◆ Exercise prompt: Update the lines of the listing from the one containing "Click the Toimitusaika column header" through the one containing "pyautogui.click(x=383, y=268)", inclusive. Replace "Contact" with "About" and leave everything else unchanged.

◆ Given records:

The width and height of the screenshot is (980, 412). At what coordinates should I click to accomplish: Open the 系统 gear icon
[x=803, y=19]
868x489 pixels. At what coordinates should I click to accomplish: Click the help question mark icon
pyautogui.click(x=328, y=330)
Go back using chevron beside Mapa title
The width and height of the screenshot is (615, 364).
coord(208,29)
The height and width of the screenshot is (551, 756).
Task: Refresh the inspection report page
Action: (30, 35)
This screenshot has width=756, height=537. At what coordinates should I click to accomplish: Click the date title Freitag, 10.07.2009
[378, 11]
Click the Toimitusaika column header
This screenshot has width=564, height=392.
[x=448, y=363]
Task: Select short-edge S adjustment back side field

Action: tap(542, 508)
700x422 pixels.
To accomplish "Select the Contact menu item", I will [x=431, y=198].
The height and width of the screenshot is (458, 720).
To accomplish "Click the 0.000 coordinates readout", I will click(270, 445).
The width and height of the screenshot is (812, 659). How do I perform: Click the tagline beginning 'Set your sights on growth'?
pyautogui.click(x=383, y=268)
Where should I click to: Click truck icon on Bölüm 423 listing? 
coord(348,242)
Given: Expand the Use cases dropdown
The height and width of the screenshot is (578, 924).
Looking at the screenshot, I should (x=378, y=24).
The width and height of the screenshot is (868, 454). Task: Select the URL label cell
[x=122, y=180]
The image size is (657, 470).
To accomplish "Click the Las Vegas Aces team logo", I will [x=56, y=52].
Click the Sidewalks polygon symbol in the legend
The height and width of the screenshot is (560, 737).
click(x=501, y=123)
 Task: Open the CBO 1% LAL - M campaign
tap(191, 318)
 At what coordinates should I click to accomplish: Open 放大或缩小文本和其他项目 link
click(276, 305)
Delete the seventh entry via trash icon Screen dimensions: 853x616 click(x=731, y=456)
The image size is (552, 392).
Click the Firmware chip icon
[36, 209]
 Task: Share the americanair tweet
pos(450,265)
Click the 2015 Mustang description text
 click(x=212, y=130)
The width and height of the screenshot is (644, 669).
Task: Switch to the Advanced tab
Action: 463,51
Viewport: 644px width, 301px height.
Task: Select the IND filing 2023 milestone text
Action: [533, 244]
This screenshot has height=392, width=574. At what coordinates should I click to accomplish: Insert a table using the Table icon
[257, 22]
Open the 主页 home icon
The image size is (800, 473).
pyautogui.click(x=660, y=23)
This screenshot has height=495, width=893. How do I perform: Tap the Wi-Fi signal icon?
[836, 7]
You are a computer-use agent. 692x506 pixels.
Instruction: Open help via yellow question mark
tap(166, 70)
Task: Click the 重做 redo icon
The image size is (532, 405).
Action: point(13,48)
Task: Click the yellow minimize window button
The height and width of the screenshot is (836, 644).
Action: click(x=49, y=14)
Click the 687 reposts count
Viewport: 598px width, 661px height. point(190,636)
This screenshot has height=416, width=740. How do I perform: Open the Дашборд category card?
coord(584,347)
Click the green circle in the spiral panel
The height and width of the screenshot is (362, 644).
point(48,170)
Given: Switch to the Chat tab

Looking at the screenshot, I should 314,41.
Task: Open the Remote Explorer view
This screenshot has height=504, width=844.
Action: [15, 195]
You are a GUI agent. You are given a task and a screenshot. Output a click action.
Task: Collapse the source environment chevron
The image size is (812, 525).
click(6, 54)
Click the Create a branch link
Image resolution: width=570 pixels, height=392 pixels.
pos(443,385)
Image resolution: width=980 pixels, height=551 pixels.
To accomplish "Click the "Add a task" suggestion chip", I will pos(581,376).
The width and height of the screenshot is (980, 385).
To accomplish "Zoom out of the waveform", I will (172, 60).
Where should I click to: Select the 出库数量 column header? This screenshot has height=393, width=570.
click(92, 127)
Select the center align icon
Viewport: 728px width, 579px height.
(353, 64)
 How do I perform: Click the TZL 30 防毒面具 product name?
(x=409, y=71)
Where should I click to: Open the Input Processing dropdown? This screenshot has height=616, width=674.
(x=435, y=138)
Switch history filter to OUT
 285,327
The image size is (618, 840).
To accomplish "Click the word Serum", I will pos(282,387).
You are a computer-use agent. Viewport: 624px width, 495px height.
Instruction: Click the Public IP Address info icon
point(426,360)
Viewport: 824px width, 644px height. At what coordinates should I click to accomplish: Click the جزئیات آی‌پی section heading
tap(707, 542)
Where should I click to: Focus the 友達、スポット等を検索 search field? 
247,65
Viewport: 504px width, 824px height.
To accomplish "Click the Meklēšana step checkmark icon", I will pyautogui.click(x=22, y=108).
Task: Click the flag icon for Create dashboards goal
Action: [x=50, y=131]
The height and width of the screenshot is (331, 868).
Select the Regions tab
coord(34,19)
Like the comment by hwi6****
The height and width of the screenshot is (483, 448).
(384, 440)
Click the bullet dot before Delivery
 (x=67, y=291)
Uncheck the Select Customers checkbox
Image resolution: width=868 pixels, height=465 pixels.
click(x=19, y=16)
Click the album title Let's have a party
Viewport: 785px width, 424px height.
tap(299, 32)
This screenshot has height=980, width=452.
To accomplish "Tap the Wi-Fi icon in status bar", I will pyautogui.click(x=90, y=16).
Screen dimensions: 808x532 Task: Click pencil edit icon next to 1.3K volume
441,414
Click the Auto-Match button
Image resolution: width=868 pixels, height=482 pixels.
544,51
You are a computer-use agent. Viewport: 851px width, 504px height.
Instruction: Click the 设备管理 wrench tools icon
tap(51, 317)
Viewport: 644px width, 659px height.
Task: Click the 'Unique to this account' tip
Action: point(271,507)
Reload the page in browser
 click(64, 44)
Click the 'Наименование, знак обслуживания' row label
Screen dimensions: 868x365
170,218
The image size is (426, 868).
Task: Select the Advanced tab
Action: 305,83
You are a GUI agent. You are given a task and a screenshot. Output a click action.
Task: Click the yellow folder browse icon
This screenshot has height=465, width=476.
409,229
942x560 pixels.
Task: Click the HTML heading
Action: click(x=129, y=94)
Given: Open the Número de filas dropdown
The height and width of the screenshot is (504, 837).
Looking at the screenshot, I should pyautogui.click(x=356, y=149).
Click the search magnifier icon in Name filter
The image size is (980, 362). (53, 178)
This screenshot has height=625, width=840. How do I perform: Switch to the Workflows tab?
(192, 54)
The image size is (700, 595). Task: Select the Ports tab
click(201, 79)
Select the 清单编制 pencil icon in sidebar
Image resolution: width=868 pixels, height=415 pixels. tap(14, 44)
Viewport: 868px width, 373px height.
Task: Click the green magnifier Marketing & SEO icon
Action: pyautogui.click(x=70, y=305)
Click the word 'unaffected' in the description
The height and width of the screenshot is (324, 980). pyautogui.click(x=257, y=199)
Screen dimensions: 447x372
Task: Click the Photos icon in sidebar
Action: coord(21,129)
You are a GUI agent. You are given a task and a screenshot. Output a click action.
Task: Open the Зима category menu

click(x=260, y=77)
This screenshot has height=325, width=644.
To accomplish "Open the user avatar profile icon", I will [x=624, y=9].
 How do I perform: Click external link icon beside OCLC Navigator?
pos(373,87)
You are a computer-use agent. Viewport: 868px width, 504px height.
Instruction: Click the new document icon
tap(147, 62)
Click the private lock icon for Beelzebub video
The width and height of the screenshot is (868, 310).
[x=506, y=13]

◆ Expected output:
Click the Toimitusaika column header
This screenshot has width=564, height=392.
[x=448, y=363]
Task: Select short-edge S adjustment back side field

Action: tap(542, 508)
700x422 pixels.
To accomplish "Select the About menu item", I will [x=431, y=198].
The height and width of the screenshot is (458, 720).
To accomplish "Click the 0.000 coordinates readout", I will click(270, 445).
The width and height of the screenshot is (812, 659). How do I perform: Click the tagline beginning 'Set your sights on growth'?
pyautogui.click(x=383, y=268)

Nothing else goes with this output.